Hakikat tektir. Değişmez gizlense bile ve günün birinde ortaya çıkar.
Türkiye’de yargıya güvenilmiyor ve yargının bağımsız ve tarafsız olduğuna kimse inanmıyor.
Hakikat budur ne derseniz deyin…
Önce birinci basın açıklaması… Hâkimler ve Savcılar Kurulu’nca disiplin soruşturması icra edilen hatta haklarında ihraç kararları verilen kaçakçı savcıların da aralarında bulunduğu, eroin ve toz işine bulaşmış kimi yargı mensupları hakkında bazı basın-yayın organlarında çok haber yazıldı. Köşe yazılarında yargı çok eleştirildi. Ama sorumluluk duyan HSK bu şahıslar yargısal görevlerine devam ediyor algısı oluşturacak şekilde birtakım iddialarda bulunulduğu gözlemlediğinden 23.08.2022 tarihinde HSK basın açıklaması yaparak hakikati açıkladı.
Ardından üç gün sonra Hâkimler ve Savcılar Kurulu’nun 26.08.2022 tarihli ikinci “Basın Açıklaması” “Bağımsız, Tarafsız, Adil Yargının Teminatı” yazılı logosu olan web sayfasında yer aldı. Bu defa konu sanatçının tutuklanmasıydı (herhalde!).
Sanatçı Gülşen’in tutuklanması üzerine, savcı ile tutuklama kararı veren hâkim ve tutuklama kararı hakkında eleştiriler, haberler, yorumlar ve görüş açıklamaları ve hukukçuların tutuklamanın haksızlığına değinen fikirleri nedeniyle HSK tarafından basın açıklaması yapılması zarureti doğmuş olmalı…
HSK’nın 26.08.2022 tarihli açıklamasına göre:
“Son günlerde bazı basın yayın organlarında ve sosyal medya mecralarında hâkim ve Cumhuriyet savcılarını yargısal takdir hakkı sınırlarında kalan ve kanun yollarına tabi bir takım karar ve uygulamaları üzerinden yıpratmaya dönük, hedef gösteren, eleştiri sınırlarını aşan ve hakaret boyutuna varan açıklama ve sosyal medya paylaşımları nedeniyle Kurulumuzca basın açıklaması yapılması zarureti hâsıl olmuştur.

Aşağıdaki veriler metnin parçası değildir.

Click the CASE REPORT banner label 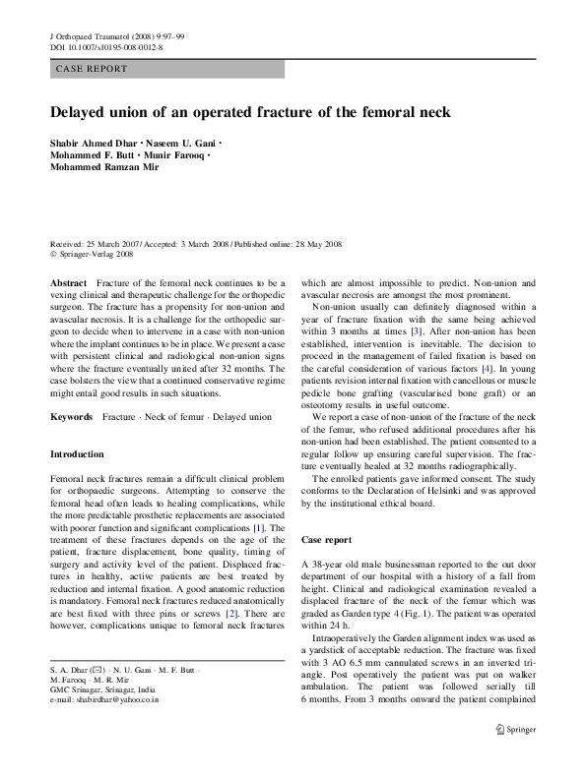[x=92, y=69]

Anayasamızın 138’inci maddesi şu amir hükümleri içermektedir:
“Hâkimler, görevlerinde bağımsızdırlar; Anayasaya, kanuna ve hukuka uygun olarak vicdanî kanaatlerine göre hüküm verirler.
Hiçbir organ, makam, merci veya kişi, yargı yetkisinin kullanılmasında mahkemelere ve hâkimlere emir ve talimat veremez; genelge gönderemez, tavsiye ve telkinde bulunamaz.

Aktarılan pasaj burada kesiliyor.